== Tâche 1 ==
Dans le texte fourni, recopiez la partie qui commence par les mots « Chandra Rungasawmi est » et se termine par « ailleurs Jayen Chellum. », en remplaçant « consommateurs » par « ménages ».
== Tâche 2 ==
Répondez à ces questions d’après le texte fourni :
(a) Quel produit est présenté comme un produit phare régulier au Budget national ?
(b) Selon Chandra Rungasawmi, quel pourcentage la taxe doit-elle dépasser ?
(c) De combien le salaire minimum devrait-il augmenter selon les mesures attendues ?
== Tâche 3 ==
Écrivez la suite du texte fourni sur le Budget national, après sa dernière phrase.

== Texte fourni ==
Chandra Rungasawmi est d’avis que l’État doit faire le tri entre les produits de base et de luxe (véhicules, voyages, etc.). Le prix du gaz, produit phare régulier au Budget national, rebaissera-t-il avec une nouvelle subvention ? «Ça c’est le côté démagogique pour faire plaisir aux consommateurs. On ne peut l’empêcher. Tou gouvernman bizin tap latab inpé.» La récente hausse a-t-elle été délibérée pour que l’État arrive tel Zorro pour soulager les consommateurs ? Si certains le pensent tout bas, les langues ne se délient guère, même si on confirme cette éventualité. «Avec le manque de contrôle des prix, le gouvernement viendra-t-il avec des règlements et sera-t-il plus interventionniste pour empêcher des abus des commerces ?» se demande par ailleurs Jayen Chellum.

D’après Chandra Rungasawmi, la taxe doit dépasser les 15 %, en particulier la TVA, mais elle doit être sélective et s’appliquer davantage sur les produits de luxe au lieu des denrées de première nécessité, comme le fromage et les céréales qui devraient être exemptés. Selon le sociologue, la pandémie et la guerre Russie-Ukraine ont lourdement ébranlé notre société, ce qui a diminué le pouvoir d’achat et vulnérabilisé ceux déjà au bas de l’échelle. L’exaspération est palpable face aux fraudes, à la corruption et les gaspillages de fonds publics. «L’exemple doit venir d’en haut. Il y a les pensions faramineuses des dirigeants ou encore des allocations mirobolantes, des per diem, et autres qu’il faut revoir. On veut une politique de vérité. Épargnons-nous des mesures populistes comme des bonbons qu’on donne à un enfant pour qu’il cesse de pleurer», ironise-t-il. Parmi les mesures attendues, le rétablissement du pouvoir d’achat, selon lui, l’augmentation du salaire minimum par 15 à 20 % et des impôts plus justes et équitables. Une révision de la taxe résidentielle est aussi nécessaire. «Le gouvernement est resté sourd aux rapports de l’Audit. C’est une insulte à la population…»

== Données fournies ==
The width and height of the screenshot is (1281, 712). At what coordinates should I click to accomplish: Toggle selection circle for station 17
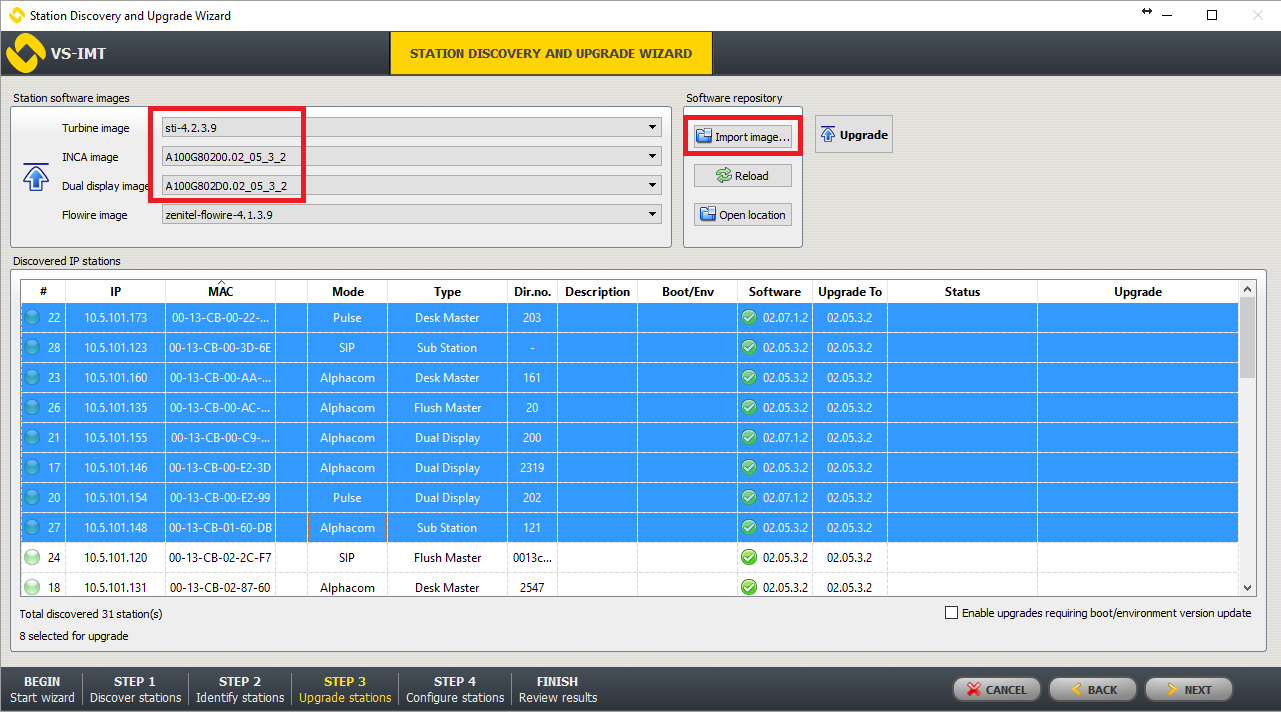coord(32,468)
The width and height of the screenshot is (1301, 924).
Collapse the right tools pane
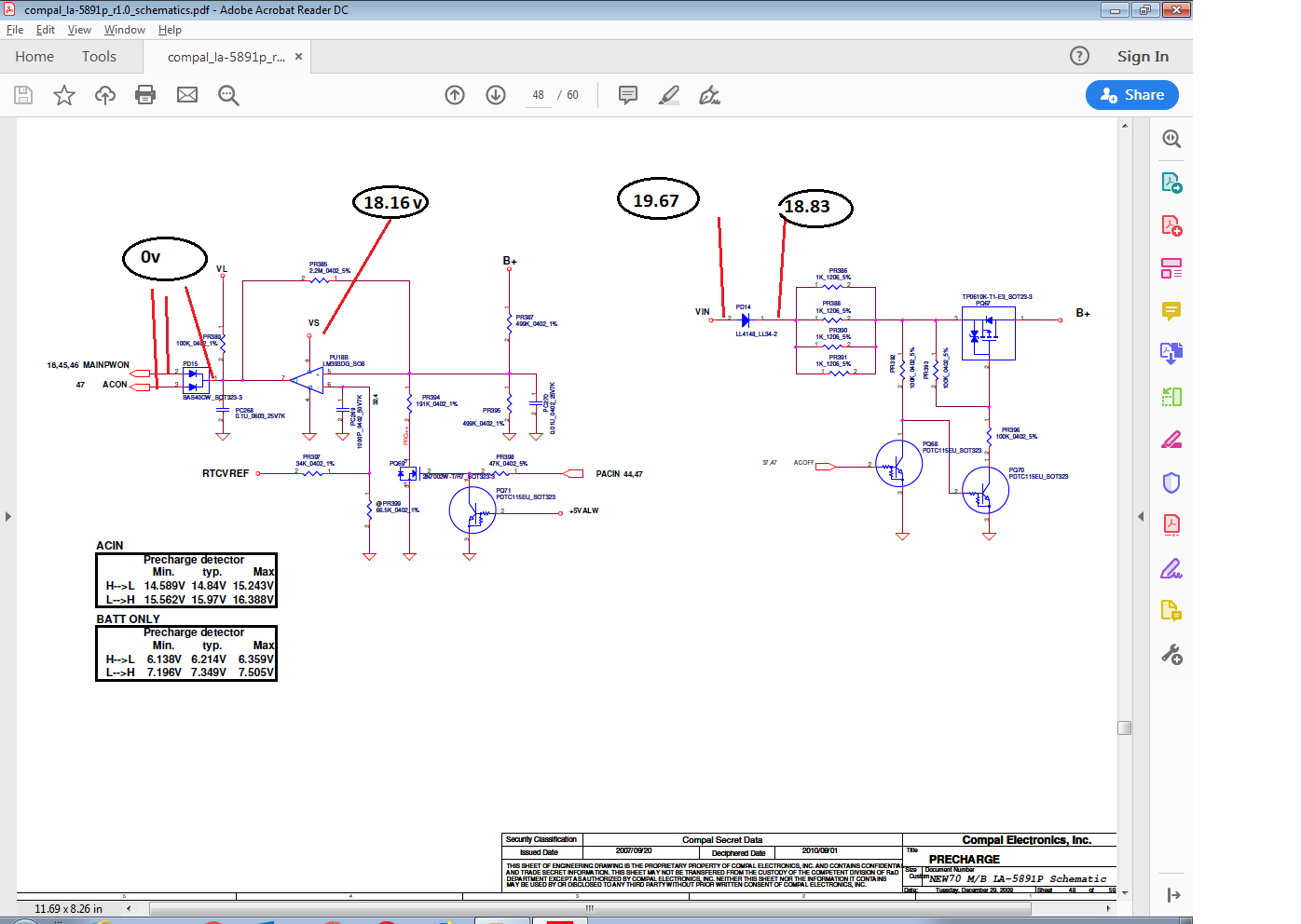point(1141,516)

...

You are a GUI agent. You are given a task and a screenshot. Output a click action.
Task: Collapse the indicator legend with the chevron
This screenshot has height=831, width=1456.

== Réponse 1 ==
Chandra Rungasawmi est d’avis que l’État doit faire le tri entre les produits de base et de luxe (véhicules, voyages, etc.). Le prix du gaz, produit phare régulier au Budget national, rebaissera-t-il avec une nouvelle subvention ? «Ça c’est le côté démagogique pour faire plaisir aux ménages. On ne peut l’empêcher. Tou gouvernman bizin tap latab inpé.» La récente hausse a-t-elle été délibérée pour que l’État arrive tel Zorro pour soulager les ménages ? Si certains le pensent tout bas, les langues ne se délient guère, même si on confirme cette éventualité. «Avec le manque de contrôle des prix, le gouvernement viendra-t-il avec des règlements et sera-t-il plus interventionniste pour empêcher des abus des commerces ?» se demande par ailleurs Jayen Chellum.

== Réponse 2 ==
(a) Le gaz.
(b) 15 %.
(c) De 15 à 20 %.

== Réponse 3 ==
Dana Chengan, secrétaire de l’Union Sociale Mauriciens (USM), groupe d’observateurs politique, social et économique, revient sur la colère légitime du peuple face aux multiples majorations de prix. «Que l’État vienne avec des mesures pour contrer les majorations de prix. Il est temps d’agir avec des mesures rassurantes pour réconforter la population et éviter le pire, en particulier ceux enlisés dans la pauvreté, les pensionnés et ceux affectés par la pandémie, les pertes d’emploi et le chômage technique. Ils ont besoin d’un soutien d’urgence», indique-t-il. Comme stratégie d’urgence, il évoque notamment une ‘carte’ pour les produits essentiels et les médicaments pour ceux qui sont en situation de précarité, des médicaments génériques en pharmacie, qui coûtent trois fois moins.

Selon lui, le Budget 2022- 23 doit contenir des mesures à court, moyen et long termes et ne doit surtout pas être «un budget de tromperie ou de farce» pour redonner le pouvoir d’achat aux ti-dimounn mais aussi à la classe moyenne, qui souffre. Le gaspillage n’est pas permis. Tout comme les voyages inutiles avec des affichages luxueux devant un peuple affamé. Le secrétaire de l’USM évoque aussi des dons de semences pour relancer l’agriculture, l’élevage et une industrie de production d’aliments de base. Ainsi, on développera la production et la consommation locales. «Un arrêt temporaire du développement des infrastructures comme le métro pour se concentrer sur la production alimentaire est requis ainsi qu’une baisse de prix de la pomme de terre», indique-t-il. Les idées ne manquent pas. «Il suffit de bonne volonté, de compétence et d’une bonne stratégie politique accompagnée d’un plan d’implémentation.»

Autres graines qu’il faut à tout prix planter: des mesures audacieuses pour revoir les fondamentaux économiques du pays comme le ciblage des aides sociales/pensions et la réforme du système fiscal. Une économie forte signifiera aussi une roupie forte, conclut Sanjay Matadeen.